The exuberance of the palace and parks of Wilhelmshöhe is visible even from the city centre, for the flamboyant Baroque Bergpark climbs the hill in front of you along arrow-straight Wilhelmshöher Allee, which is aligned with the park. The steepness of the incline foreshortens the view, and it’s only once inside it that you realize Wilhelmshöhe is as vast as it is spectacular. Pick up a map from the Besucherzentrum Bergpark at the foot of the park, as the one at the Herkules charges for maps.

Herkules-Oktagon

Created on the whim of Landgrave Karl in the first decade of the eighteenth century by the Italian Francesco Guerniero, Wilhelmshöhe is dominated by the Herkules-Oktagon, an enormous fantasy castle topped by a pyramid on which stands an 8.25m-tall figure of Hercules, the work of the Augsburg coppersmith Jacob Anthoni. The choice of subject reflected Karl’s not-so-modest view of his own qualities.

Wasserkünste

From the foot of the Oktagon, the stepped Kaskaden (cascades) descend for 400m; from May to early October, this is the scene of the best free show in Hesse, the Wasserkünste, as water is released at the top and slowly flows downhill. It takes around ten minutes to descend the Kaskaden, then disappears, reappearing over the Steinhöfer waterfall and under the picturesque Teufelsbrücke before finally re-emerging in front of Schloss Wilhelmshöhe to power a spectacular 52-metre-high water jet. The entire performance takes an hour, so that you can comfortably follow its progress downhill. From June to September, there’s an illuminated evening performance on the first Saturday of the month.

Schloss Wilhelmshöhe

The lower reaches of the park are dominated by Schloss Wilhelmshöhe, a massive Neoclassical pile built between 1786 and 1801 to plans by Simon du Roy for Landgrave Wilhelm IX. The central Corps de Logis houses the Gemäldegalerie Alte Meister, a heavyweight collection of old masters originally amassed by the Landgrave Wilhelm VIII of Hesse-Kassel and ranking with the best in Germany. Laid out over three floors, it is particularly strong in Flemish and Dutch works. The third floor of the museum is a treasure-trove of works by Rubens, Van Dyck, Jacob Jordaens and Rembrandt, with highlights including Rembrandt’s tender Jacob Blessing Ephraim and Manasseh from 1656 and Rubens’ Flight into Egypt, a delicate and modest-sized panel painting that lacks the theatrical swagger of his altarpieces.

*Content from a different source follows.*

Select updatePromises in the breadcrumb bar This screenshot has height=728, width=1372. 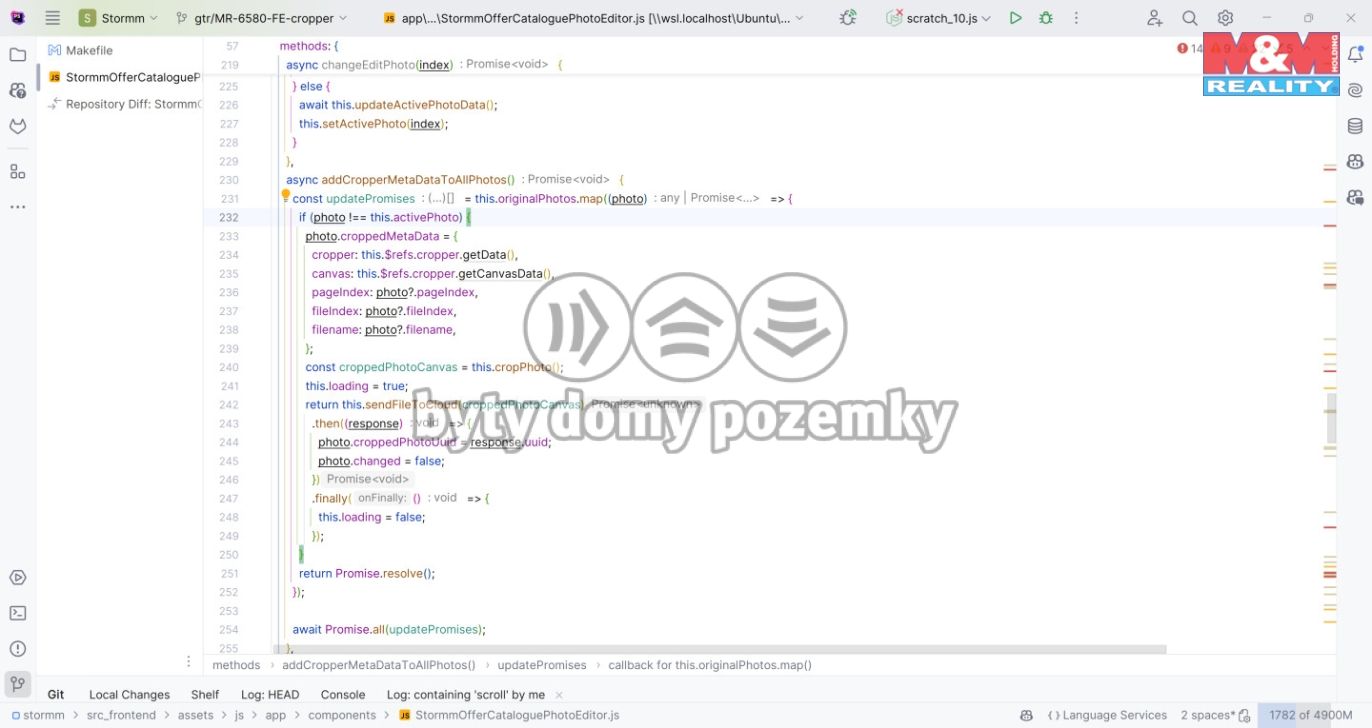(x=541, y=664)
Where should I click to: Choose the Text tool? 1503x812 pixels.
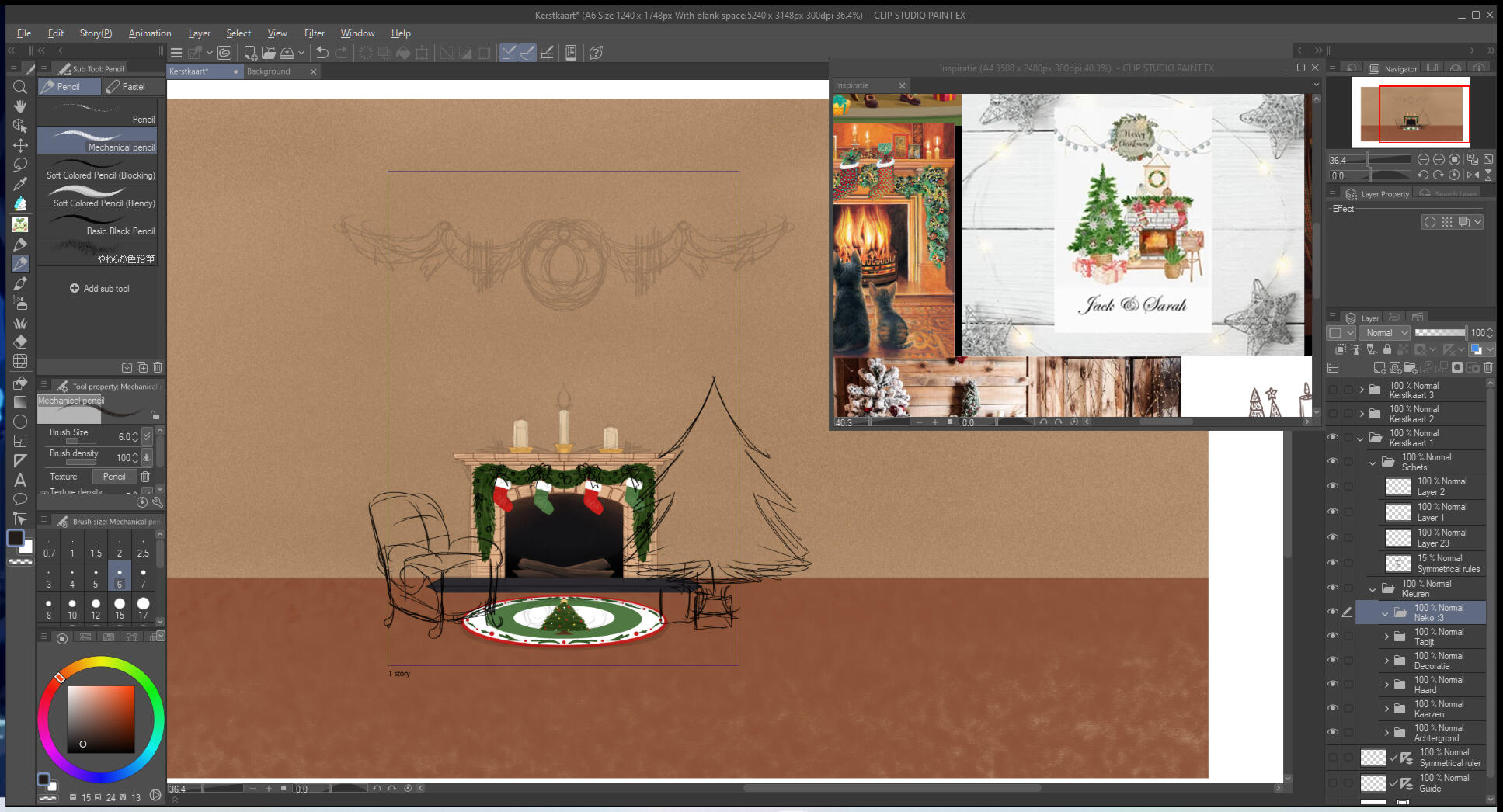coord(20,480)
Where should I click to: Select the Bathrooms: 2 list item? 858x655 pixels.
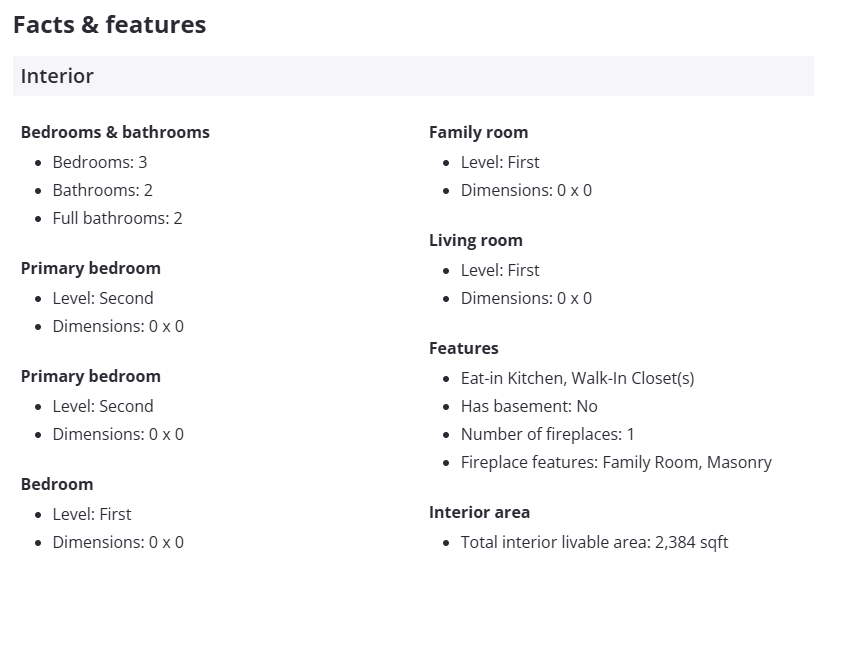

The second floor displays Dutch painting of the sixteenth and seventeenth centuries, while German works on the first floor include a small Cranach portrait of a rather stout Martin Luther, dated 1543, Dürer’s 1499 Portrait of Elsbeth Tucher and a number of works by Johann Heinrich Tischbein the Elder, court painter to the Hesse-Kassels, including a portrait of Wilhelm VIII himself. The first floor also displays Italian, Spanish and French art, including canvasses by Titian and Tintoretto. The ground floor and basement of the Corps de Logis are occupied by the Antikensammlung of Classical antiquities, as well as a series of cork models of the monuments of ancient Rome created at the end of the eighteenth century by Antonio Chichi.

Weissensteinflügel and Löwenburg

The only part of Schloss Wilhelmshöhe that preserves its original Neoclassical interiors is the Weissensteinflügel in the palace’s south wing. At the end of the eighteenth century the Louis XVI and English styles were influential at the Kassel court, but the wing also displays the influence of the French Empire style dating from the time of Jérôme Bonaparte, youngest brother of the Emperor Napoleon, who ruled the short-lived Kingdom of Westphalia from Kassel between 1807 and 1813. During this period, Wilhelmshöhe was renamed Napoléonshöhe.

In a secluded setting southwest of Schloss Wilhelmshöhe is the Löwenburg, a picturesque mock-medieval castle containing the Hesse-Kassel armoury, a chapel and a number of rooms furnished in mock-antiquarian styles.